*** TEXT TO READ ***

William Shakespeare has been known for his spectacular sonnets, and the theme that runs constantly in these fourteen-line poems is love. Similarly, “Sonnet 29: When in Disgrace with Fortune and Men’s Eyes” is a sonnet about the overpowering nature of love. It is a part of the 154 sonnets written by William Shakespeare and published in the year 1609.

Love can affect our mindset, guide us, make us better people, and especially make us start believing in ourselves again. In the poem, the poet has shown how love was able to save him from the world and also from his disgraces.

We are also facing comparisons and judgment in our everyday life what should we do in such a time, when we are hopeless? The answer is to believe in love and believe the one we love and it is going to be fruitful. We are going to believe in the wealth of love and richness of heart.

*** RECORDED INFORMATION ***

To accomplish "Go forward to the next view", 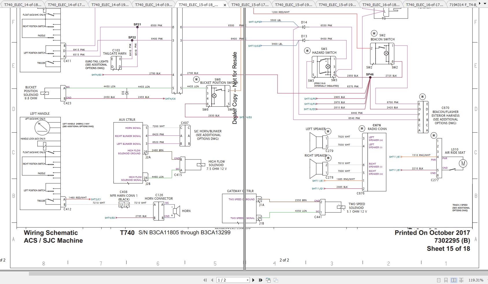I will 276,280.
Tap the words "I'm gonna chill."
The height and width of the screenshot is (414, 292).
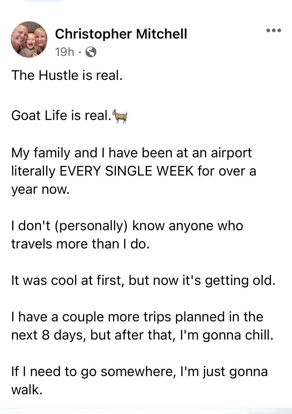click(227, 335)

***

PROMPT: Continue the essay on Shakespeare's "Sonnet 29" past its final sentence, writing in the same voice.

EXERCISE RESPONSE:
Sonnet 29: When, in Disgrace with Fortune and Men’s Eyes

When, in disgrace with fortune and men’s eyes,
I all alone beweep my outcast state,
And trouble deaf heaven with my bootless cries,
And look upon myself and curse my fate,
Wishing me like to one more rich in hope,
Featured like him, like him with friends possessed,
Desiring this man’s art and that man’s scope,
With what I most enjoy contented least;
Yet in these thoughts myself almost despising,
Haply I think on thee, and then my state,
(Like to the lark at break of day arising
From sullen earth) sings hymns at heaven’s gate;
       For thy sweet love remembered such wealth brings
       That then I scorn to change my state with kings.

Meaning and Summary

Shakespeare starts the poem with a pessimistic tone and narrates the poem as a story, therefore beginning with “when”. He tells us about the time when he feels unlucky and people look down on him, and he cried by himself, drowning in a lonely feeling. It feels that God has turned “deaf” to his” bootless cries” and he curses his life for the way it has turned out to be.

The first few lines is about self-pitying, and looking at one’s misfortunes, everything they do not posses, be it riches or skills. To be honest, anyone would be down a dark tunnel of pain, remorse, and regret if all they think about is the things they do not posses.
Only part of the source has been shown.